The name of the game is the “Case Curve.” If we can come close to the China curve, here’s what we have to look forward to:
- Disney re-opening Shanghai Park
- Starbucks re-opened stores
- Apple re-opened stores
- Yum China opening 95% of restaurants.
Source: James Wong (LinkedIn)
There is a light at the end of the tunnel. We just hope that it’s a short tunnel…
Now onto the shorter term view for the General Market:
This week’s AAII Sentiment Survey result (Video Explanation) Bullish Percent ticked down to 32.90% from 34.35% last week. Bearish Percent ticked up to 52.07% from 51.15% last week. What is sitting in the back of my mind is the fact that while Bearish Percent is at/near an extreme level, the Bulls never got washed out in this crash.
The CNN “Fear and Greed” Index rose from 5 last week to 17 this week. The fear is slowly thawing and will move in fits and starts in coming weeks. You can learn how this indicator is calculated and how it works here: (Video Explanation)
And finally, this week the NAAIM (National Association of Active Investment Managers Index) (Video Explanation Here) dropped from 16.59% equity exposure last week, to 10.65% this week. Active managers will have to regain exposure in coming weeks as the worst of the news starts to move into the rear view mirror. We are not there yet. The worst news is still ahead but it will get better. It always does…

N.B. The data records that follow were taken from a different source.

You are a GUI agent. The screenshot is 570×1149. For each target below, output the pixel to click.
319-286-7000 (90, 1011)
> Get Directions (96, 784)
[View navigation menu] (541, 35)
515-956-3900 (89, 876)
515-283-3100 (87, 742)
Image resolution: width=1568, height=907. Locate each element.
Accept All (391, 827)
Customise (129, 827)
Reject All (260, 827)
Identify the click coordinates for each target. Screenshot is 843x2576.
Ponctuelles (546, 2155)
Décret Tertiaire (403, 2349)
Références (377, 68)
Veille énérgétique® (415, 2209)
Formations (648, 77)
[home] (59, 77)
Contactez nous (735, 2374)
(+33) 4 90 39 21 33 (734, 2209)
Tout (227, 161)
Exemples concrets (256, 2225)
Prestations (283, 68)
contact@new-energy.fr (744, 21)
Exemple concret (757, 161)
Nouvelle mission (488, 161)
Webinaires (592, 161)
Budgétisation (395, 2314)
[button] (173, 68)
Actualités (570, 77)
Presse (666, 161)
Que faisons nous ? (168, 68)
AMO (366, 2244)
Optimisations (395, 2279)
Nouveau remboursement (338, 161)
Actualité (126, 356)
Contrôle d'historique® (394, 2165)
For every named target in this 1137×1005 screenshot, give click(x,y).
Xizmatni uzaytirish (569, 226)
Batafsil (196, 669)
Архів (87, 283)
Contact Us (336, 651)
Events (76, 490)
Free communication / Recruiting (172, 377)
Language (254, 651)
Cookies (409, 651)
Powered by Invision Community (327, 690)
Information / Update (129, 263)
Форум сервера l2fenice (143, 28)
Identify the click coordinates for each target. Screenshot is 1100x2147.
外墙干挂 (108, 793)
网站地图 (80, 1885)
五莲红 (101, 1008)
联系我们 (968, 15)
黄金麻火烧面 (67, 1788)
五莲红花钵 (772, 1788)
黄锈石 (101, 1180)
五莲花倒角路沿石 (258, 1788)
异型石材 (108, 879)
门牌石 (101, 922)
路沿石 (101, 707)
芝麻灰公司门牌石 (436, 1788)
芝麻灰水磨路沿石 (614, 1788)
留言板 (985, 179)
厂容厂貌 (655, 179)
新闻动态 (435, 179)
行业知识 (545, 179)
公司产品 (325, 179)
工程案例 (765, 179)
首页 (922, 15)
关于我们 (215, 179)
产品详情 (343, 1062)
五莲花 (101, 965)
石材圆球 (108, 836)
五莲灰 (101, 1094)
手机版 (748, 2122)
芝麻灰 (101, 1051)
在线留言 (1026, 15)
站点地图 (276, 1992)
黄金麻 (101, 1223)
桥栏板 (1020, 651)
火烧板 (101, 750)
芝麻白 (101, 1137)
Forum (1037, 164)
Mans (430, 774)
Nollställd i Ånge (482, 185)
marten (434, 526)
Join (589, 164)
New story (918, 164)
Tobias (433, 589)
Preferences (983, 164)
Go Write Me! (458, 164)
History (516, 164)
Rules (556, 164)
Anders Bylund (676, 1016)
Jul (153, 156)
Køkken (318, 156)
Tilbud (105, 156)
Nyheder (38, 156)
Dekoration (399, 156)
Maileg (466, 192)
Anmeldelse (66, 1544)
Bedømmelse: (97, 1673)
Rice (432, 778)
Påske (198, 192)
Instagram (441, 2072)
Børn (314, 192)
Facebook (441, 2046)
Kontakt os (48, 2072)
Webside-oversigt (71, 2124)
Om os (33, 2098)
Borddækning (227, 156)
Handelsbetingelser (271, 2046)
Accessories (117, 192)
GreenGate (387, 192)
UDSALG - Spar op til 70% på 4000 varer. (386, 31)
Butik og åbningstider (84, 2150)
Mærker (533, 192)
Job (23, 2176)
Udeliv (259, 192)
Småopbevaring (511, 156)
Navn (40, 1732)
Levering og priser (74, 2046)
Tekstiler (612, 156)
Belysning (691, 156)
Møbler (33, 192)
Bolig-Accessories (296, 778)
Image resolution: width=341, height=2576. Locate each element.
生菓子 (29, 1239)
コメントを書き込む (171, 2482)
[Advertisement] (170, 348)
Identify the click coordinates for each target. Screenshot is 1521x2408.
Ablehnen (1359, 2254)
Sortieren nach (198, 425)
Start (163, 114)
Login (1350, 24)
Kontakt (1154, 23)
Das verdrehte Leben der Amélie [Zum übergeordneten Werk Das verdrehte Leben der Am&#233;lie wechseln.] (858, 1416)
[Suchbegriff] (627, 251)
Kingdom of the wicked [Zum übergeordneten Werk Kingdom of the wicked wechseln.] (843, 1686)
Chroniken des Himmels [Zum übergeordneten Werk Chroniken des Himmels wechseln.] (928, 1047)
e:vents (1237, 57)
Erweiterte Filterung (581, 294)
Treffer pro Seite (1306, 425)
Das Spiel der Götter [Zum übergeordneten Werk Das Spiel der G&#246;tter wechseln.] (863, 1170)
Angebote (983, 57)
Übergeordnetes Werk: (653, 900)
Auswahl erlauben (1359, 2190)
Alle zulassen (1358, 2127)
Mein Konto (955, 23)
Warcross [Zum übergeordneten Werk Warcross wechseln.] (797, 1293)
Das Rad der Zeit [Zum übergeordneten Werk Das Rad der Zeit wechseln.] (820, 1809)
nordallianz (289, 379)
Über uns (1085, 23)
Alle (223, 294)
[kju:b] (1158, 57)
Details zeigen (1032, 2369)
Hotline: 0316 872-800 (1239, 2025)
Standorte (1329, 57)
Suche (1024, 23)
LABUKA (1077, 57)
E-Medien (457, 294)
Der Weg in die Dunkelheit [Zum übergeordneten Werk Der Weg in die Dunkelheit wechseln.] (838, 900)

Our message for this week is similar to last week:
We are selectively and slowly adding to those stocks/sectors which are nearing valuation levels that we would define as “pricing in at/near the worst case scenario.”
Most stocks do not yet meet this measure (as the “worst case” is unlikely to materialize), but for those that do we are adding and will continue to do so as opportunity presents itself in coming days and weeks.